Animal models allow replication of controlled clinical conditions to improve our understanding of the pharmacological and toxicological effects associated with a given regional anesthesia technique. Pigs are physiologically and anatomically close to humans and share drug metabolic pathways quite similarly to humans. Therefore, the pig is considered a very suitable model and possibly even better than many other large mammals for pharmacological research and toxicology35.

However, interspecies differences that limit the results obtained in our study cannot be excluded.

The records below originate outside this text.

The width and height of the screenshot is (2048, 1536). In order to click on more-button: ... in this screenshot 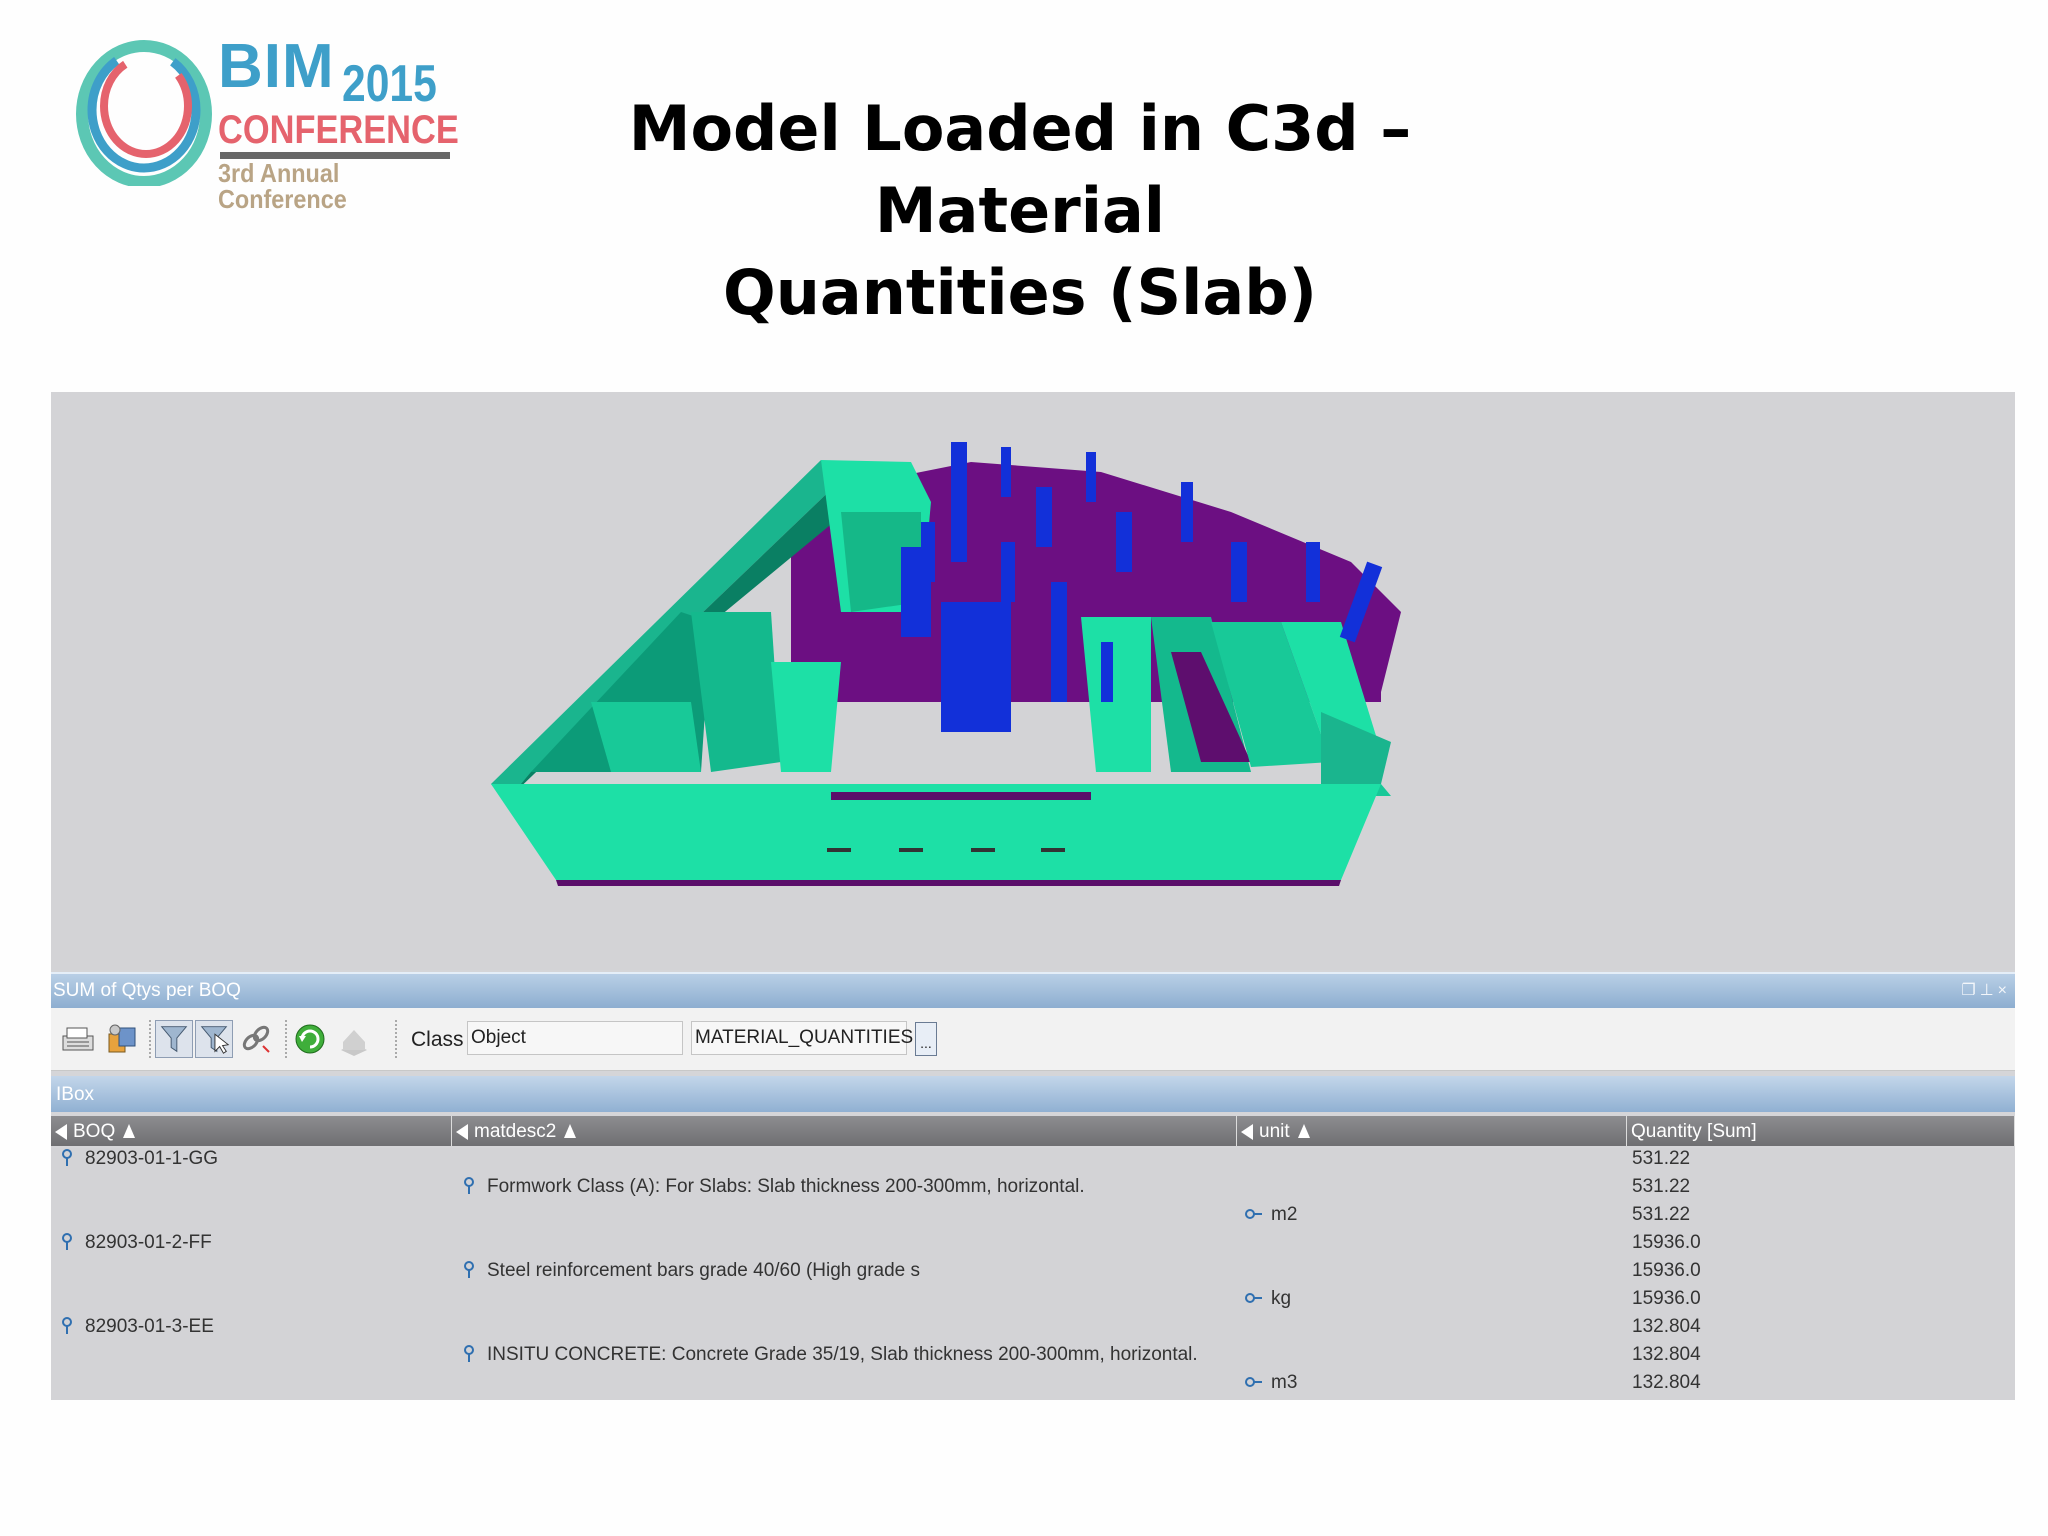, I will do `click(926, 1039)`.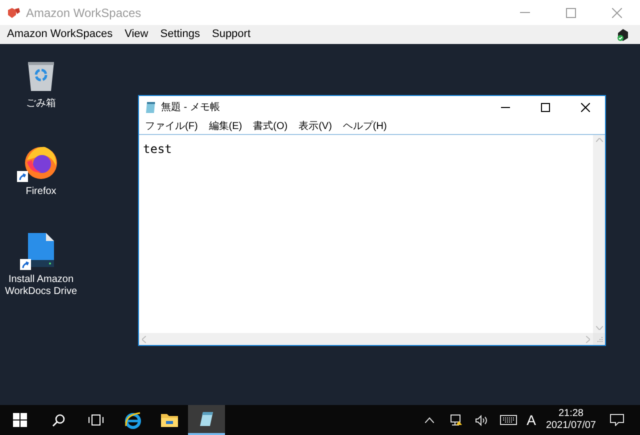  What do you see at coordinates (60, 34) in the screenshot?
I see `menu-item: Amazon WorkSpaces` at bounding box center [60, 34].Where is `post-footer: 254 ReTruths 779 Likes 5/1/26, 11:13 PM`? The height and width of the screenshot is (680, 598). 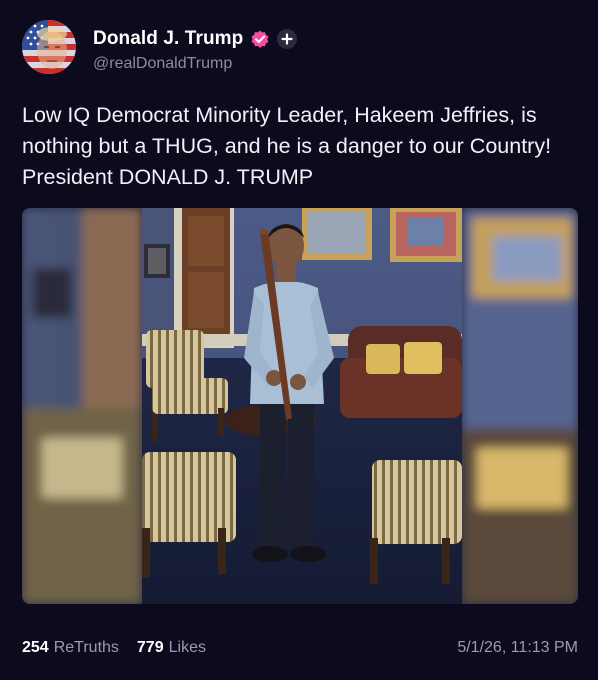
post-footer: 254 ReTruths 779 Likes 5/1/26, 11:13 PM is located at coordinates (300, 648).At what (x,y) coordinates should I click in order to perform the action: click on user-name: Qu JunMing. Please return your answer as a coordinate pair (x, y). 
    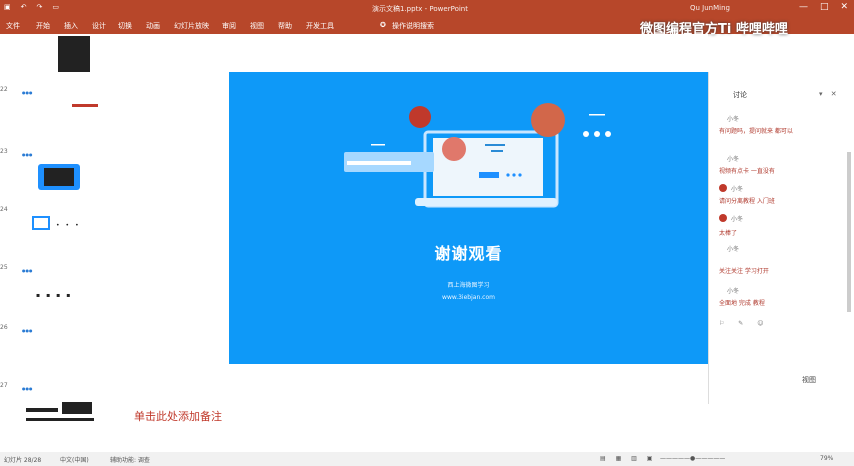
    Looking at the image, I should click on (710, 8).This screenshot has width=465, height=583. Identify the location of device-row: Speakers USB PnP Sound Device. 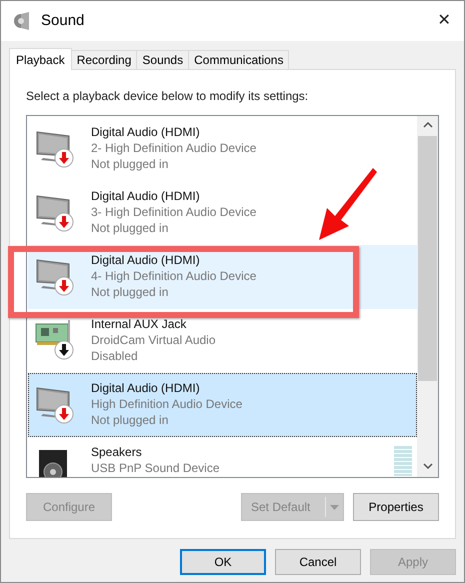
(128, 460).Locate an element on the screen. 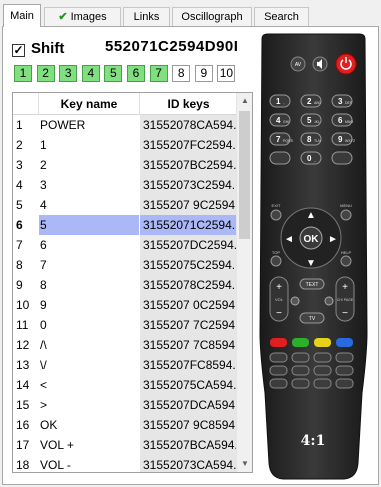  row-key-name: 0 is located at coordinates (44, 325).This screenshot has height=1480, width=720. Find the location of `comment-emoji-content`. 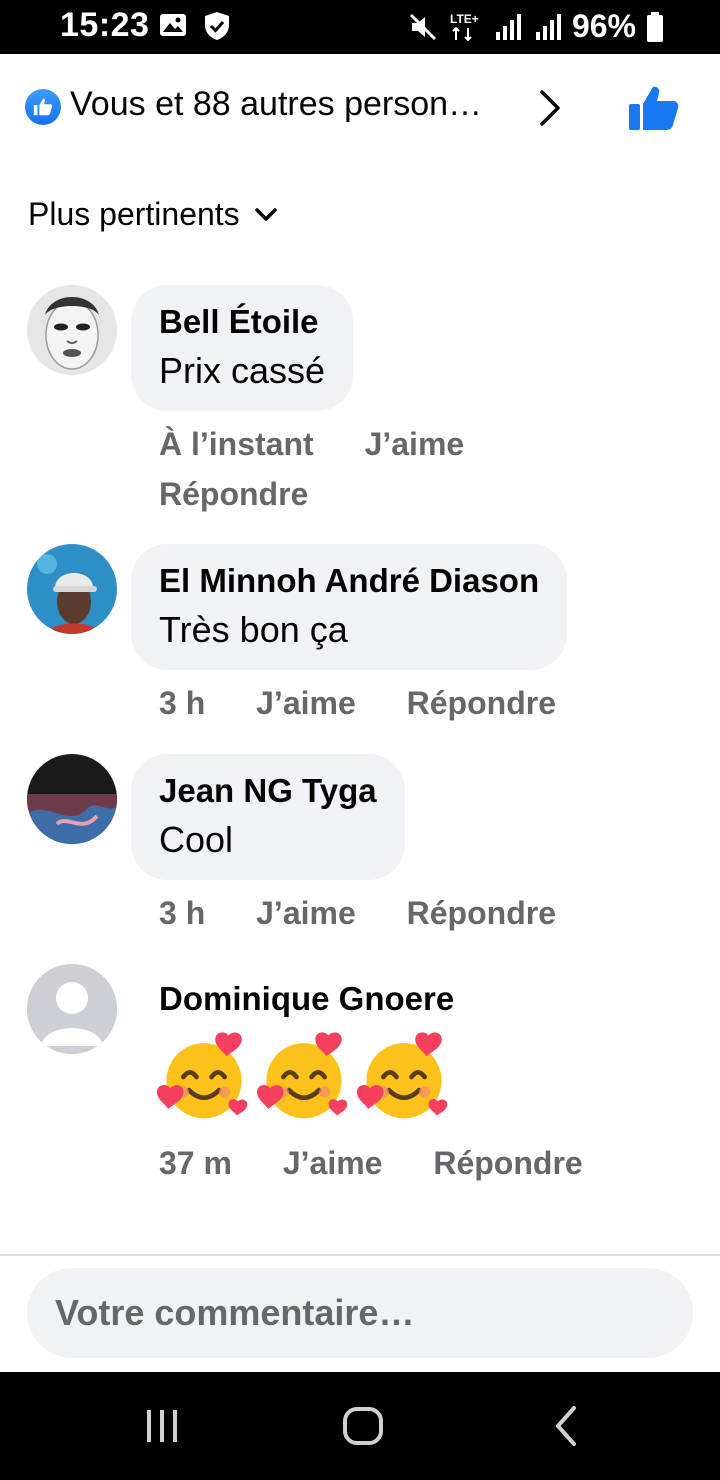

comment-emoji-content is located at coordinates (304, 1077).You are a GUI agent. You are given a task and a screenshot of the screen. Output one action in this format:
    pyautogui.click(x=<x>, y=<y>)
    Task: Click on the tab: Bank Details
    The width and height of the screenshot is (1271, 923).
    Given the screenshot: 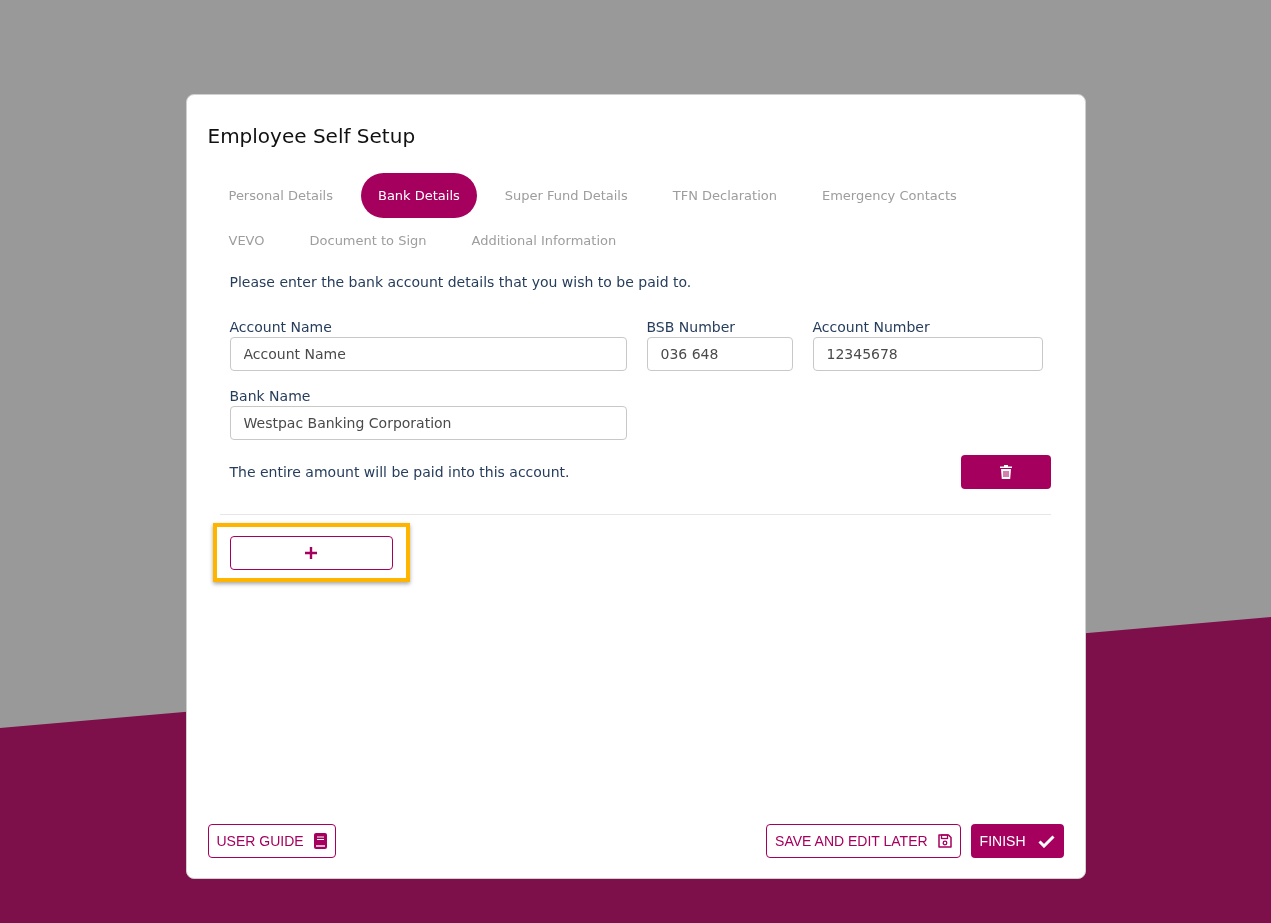 What is the action you would take?
    pyautogui.click(x=418, y=196)
    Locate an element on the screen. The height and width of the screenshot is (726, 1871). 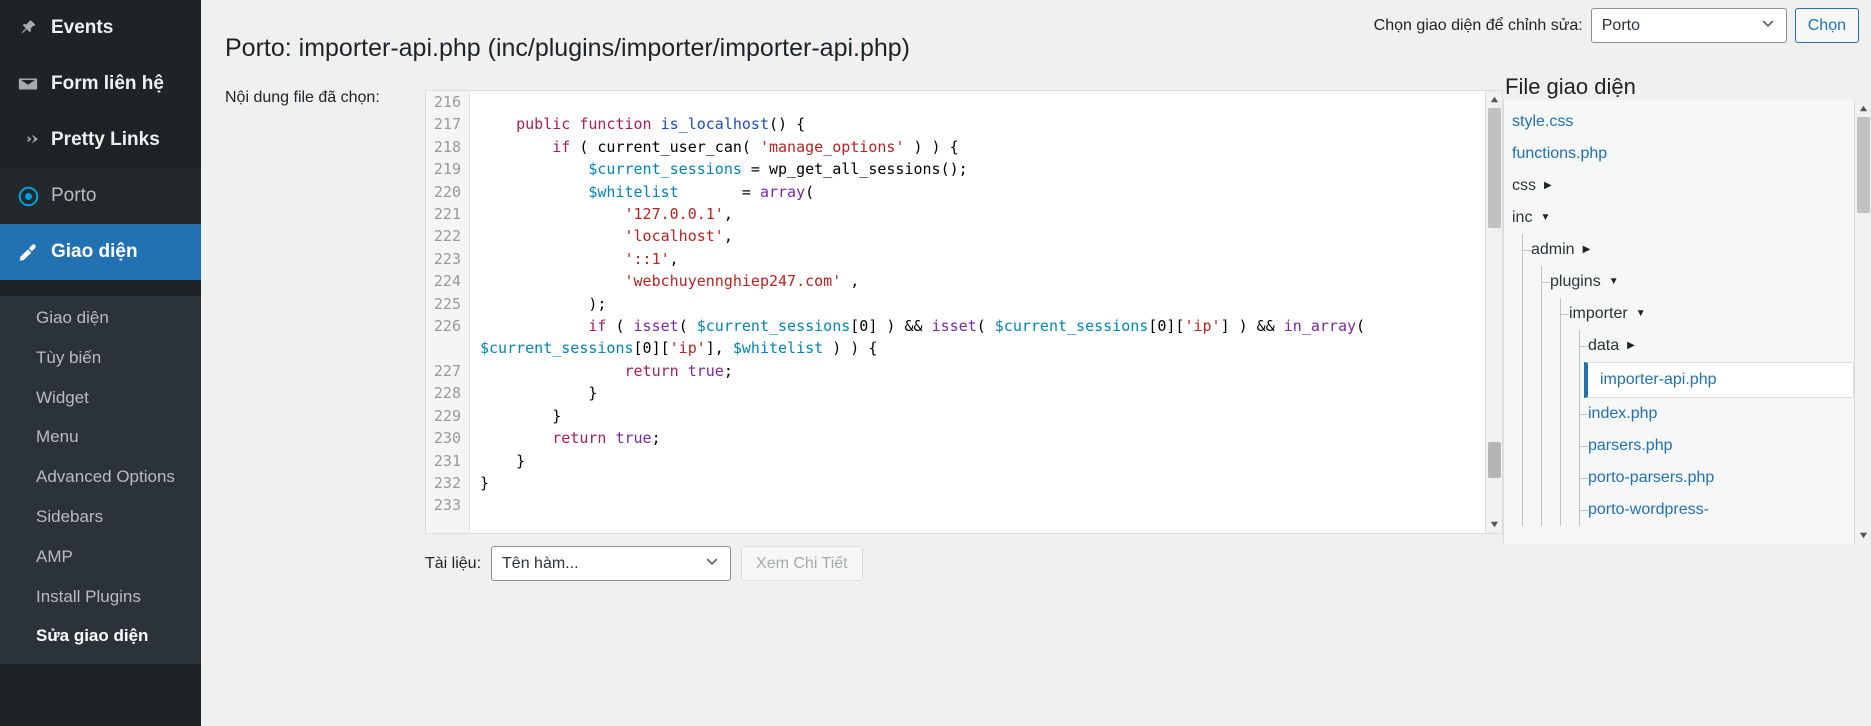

On the other hand, both the peak plasma concentration and the time to reach this concentration are comparable to results described in patients undergoing chest wall blocks. However, although the plasma concentrations associated with this fascial block can be inferred from the information obtained in this study, we must be cautious in extrapolating the results to what would happen in humans.

Another limitation is that there is no information from studies that have evaluated plasma concentrations of local anesthetics associated with SIFPB in humans that would allow us to make comparisons with our findings.

Conclusions

In conclusion, the plasma concentrations of ropivacaine associated with a SIFPB in our porcine model using the maximum recommended dose of 3 mg/kg, have reached potentially toxic concentrations, considering the classic neurological toxicity margin described for ropivacaine in humans. However, they have not been associated with adverse electrophysiological or hemodynamic effects. The absorption pattern of local anesthetics in the SIFPB is similar to that of the intercostal and paravertebral blocks, both of which are also chest wall blocks.